Il se leva pour sortir. Mais à peine avait-il fait trois pas que ses sourcils se froncèrent. Il aspira l’air avec véhémence et poussa un cri rauque, le cri de guerre bien connu des Lenni-Lénapes. De son index tendu, il désigna une des fleurs du tapis. X… s’approcha et distingua une faible trace de poussière blanchâtre, qui gardait la forme d’une semelle de bottine.

Le dernier des Mohicans avait rampé jusqu’à l’empreinte. Il la flaira en silence. Puis il dit à voix basse, en se relevant :

— Le chef aux trois galons d’or a passé par là. Il avait certainement des intentions mauvaises, car la plante est plus appuyée que le talon. Mon frère au visage pâle n’a-t-il pas dit chez le commissaire que sa femme vivait avec un capitaine ?

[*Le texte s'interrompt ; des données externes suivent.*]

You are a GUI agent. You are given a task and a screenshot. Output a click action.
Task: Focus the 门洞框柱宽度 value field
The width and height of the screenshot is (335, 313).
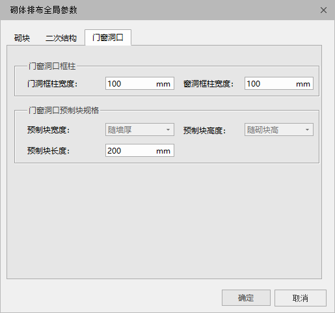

— C’est juste, dit X… Tu as un beau flair de Mohican. Mais tu te fiches dedans, en voulant nous épater. A preuve que la trace en question est la trace de mon pied.

Et, posant sa bottine sur l’empreinte, il fit constater une concordance irréfutable.

— Possible, dit l’Aiguille. Ceci n’est qu’un détail. L’important est de retrouver l’hôtel de Sénégambie, ou, tout au moins, le visage pâle qui répond au nom de Bigorneau. Ton frère viendra donc déjeuner demain. En retour, vous lui permettrez de vous offrir à dîner et de vous emmener au bastringue.

Il prit congé. X… resta seul avec Marthe. Ils avaient, dans un court espace de temps, évoqué suffisamment de souvenirs pour un homme seul et pour une seule dame. Ils s’allèrent mettre au lit et n’évoquèrent pas plus avant.